Although traditionally dieticians have advised people to cut down on animal fats, the biggest ever study has shown that it does not increase the risk of stroke, heart disease or diabetes.
However trans-fats, found in processed foods like margarine raises the risk of death by 34 per cent.
“For years everyone has been advised to cut out fats,” said study lead author Doctor Russell de Souza, an assistant professor in the Department of Clinical Epidemiology and Biostatistics, at McMaster University in Canada.
“Trans fats have no health benefits and pose a significant risk for heart disease, but the case for saturated fat is less clear.

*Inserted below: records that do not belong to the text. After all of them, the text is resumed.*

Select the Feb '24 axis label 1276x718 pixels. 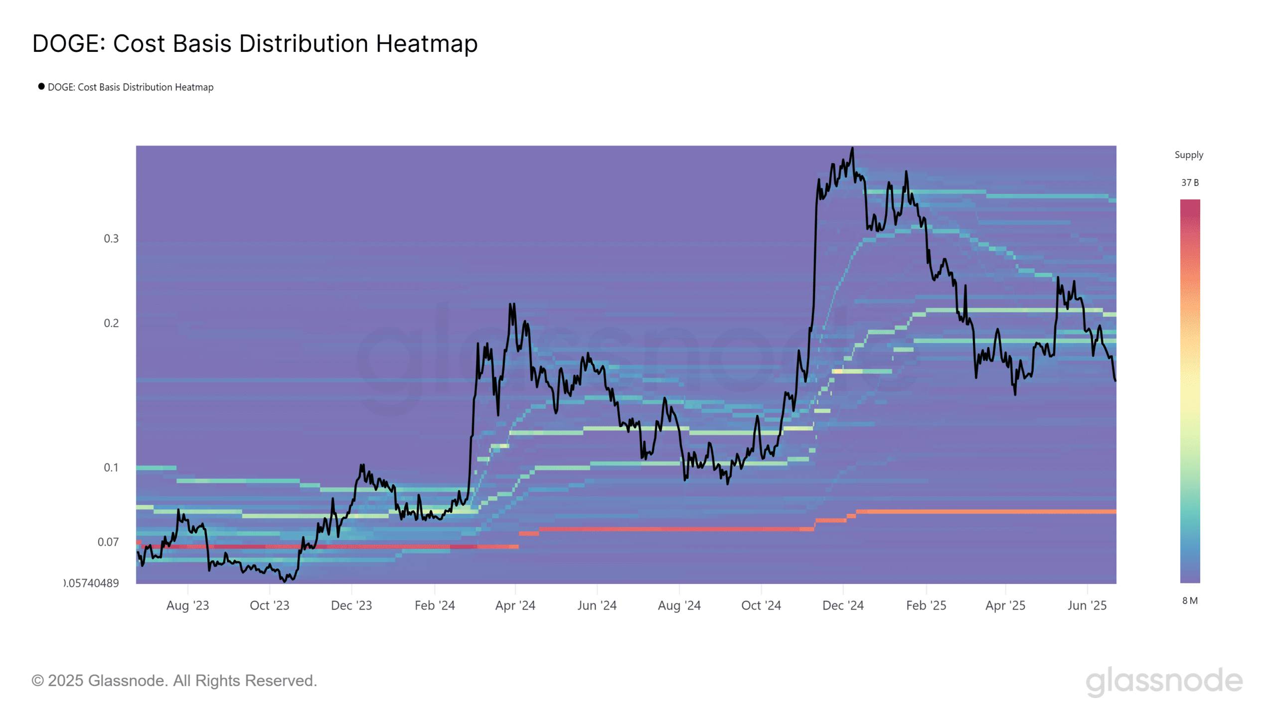pyautogui.click(x=435, y=605)
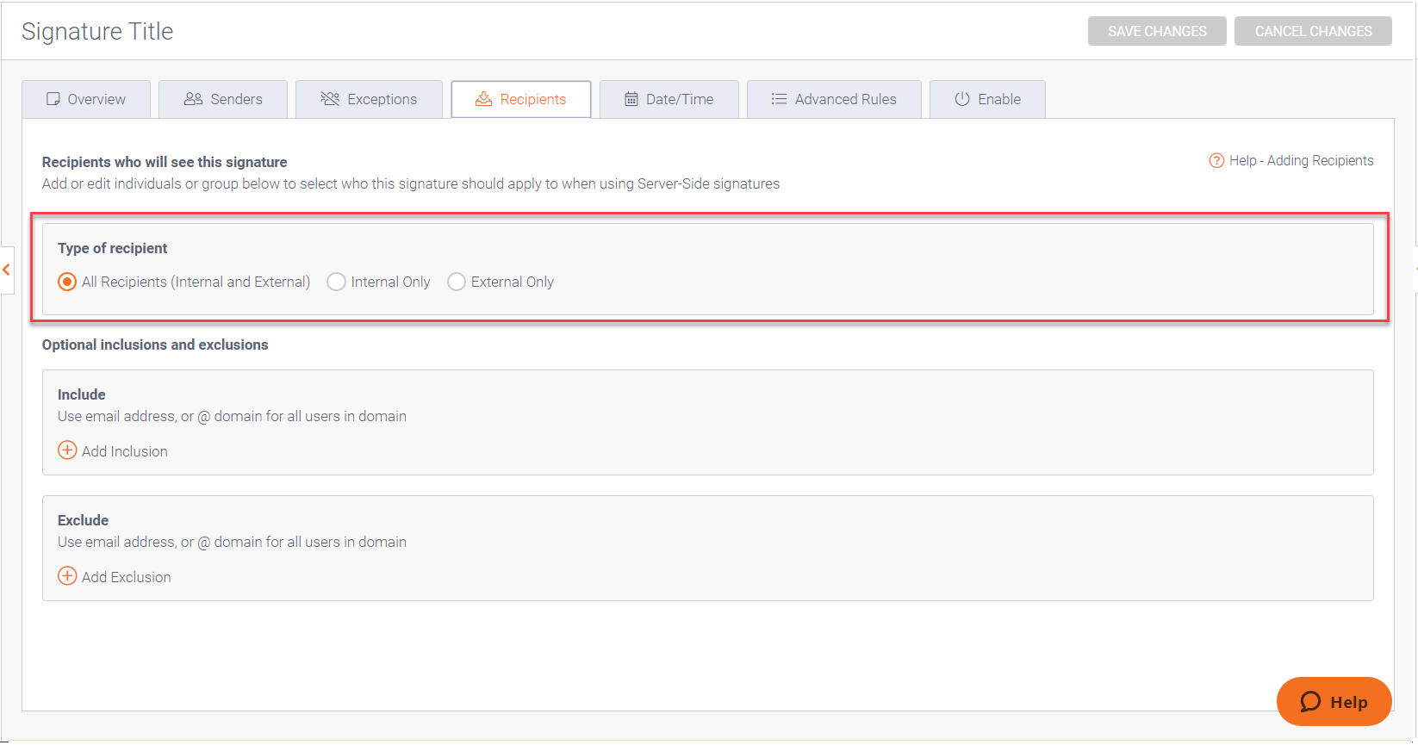This screenshot has height=745, width=1418.
Task: Open the Advanced Rules tab
Action: point(834,99)
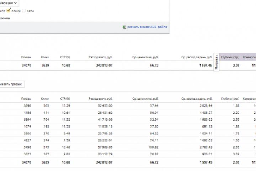The image size is (256, 171).
Task: Sort lower table by 'Глубина (стр.)'
Action: 229,99
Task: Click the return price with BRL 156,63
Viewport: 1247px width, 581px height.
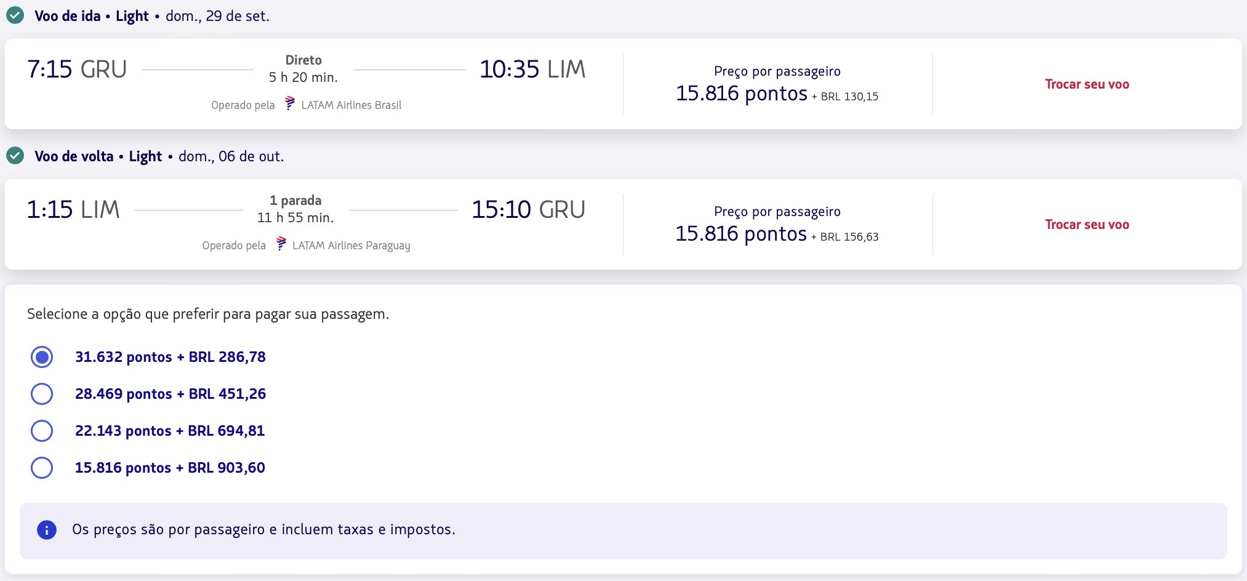Action: pos(777,234)

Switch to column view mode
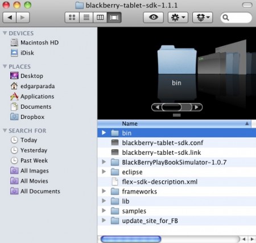(100, 18)
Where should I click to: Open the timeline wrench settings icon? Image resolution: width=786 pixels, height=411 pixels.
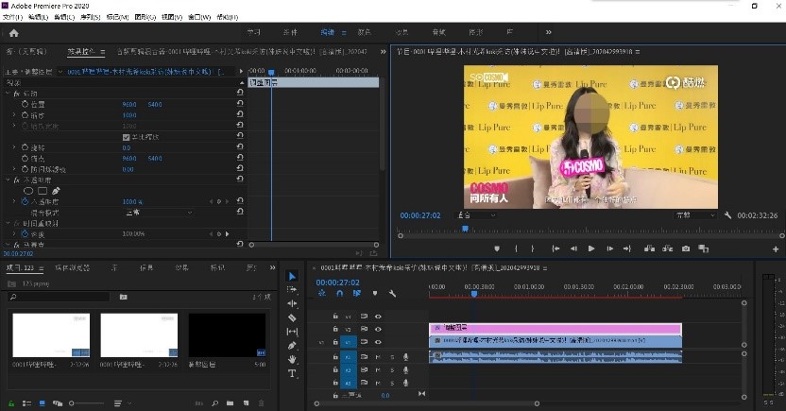click(x=392, y=294)
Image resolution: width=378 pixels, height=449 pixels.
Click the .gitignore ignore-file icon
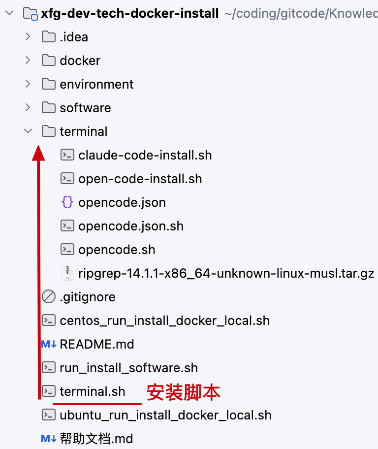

“That said, we aren’t advocating an increase of the allowance for saturated fats in dietary guidelines, as we don’t see evidence that higher limits would be specifically beneficial to health.”
Saturated fats come mainly from animal products, such as butter, cows’ milk, meat, salmon and egg yolks, and some plant products such as chocolate and palm oils.
In contrast Trans unsaturated fats or trans fats – are mainly produced industrially from plant oils for use in margarine, snack foods and packaged baked goods.
Guidelines currently recommend that saturated fats are limited to less than 10 per cent, and trans fats to less than one per cent of energy, to reduce risk of heart disease and stroke.
However the new research which looked at 50 studies involving more than one million people found there was no evidence that saturated fat was bad for health.
It backs up recent research from the University of Cambridge that found saturated fat in dairy foods might protect against diabetes.
However the new research found no clear association between higher intake of saturated fats and death for any reason, coronary heart disease, cardiovascular disease, ischemic stroke or type 2 diabetes.
In contrast, consumption of industrial trans fats was associated with a 34 per cent increase in death, a 28 per cent increased risk of death from coronary heart disease, and a 21 per cent increase in the risk of cardiovascular disease.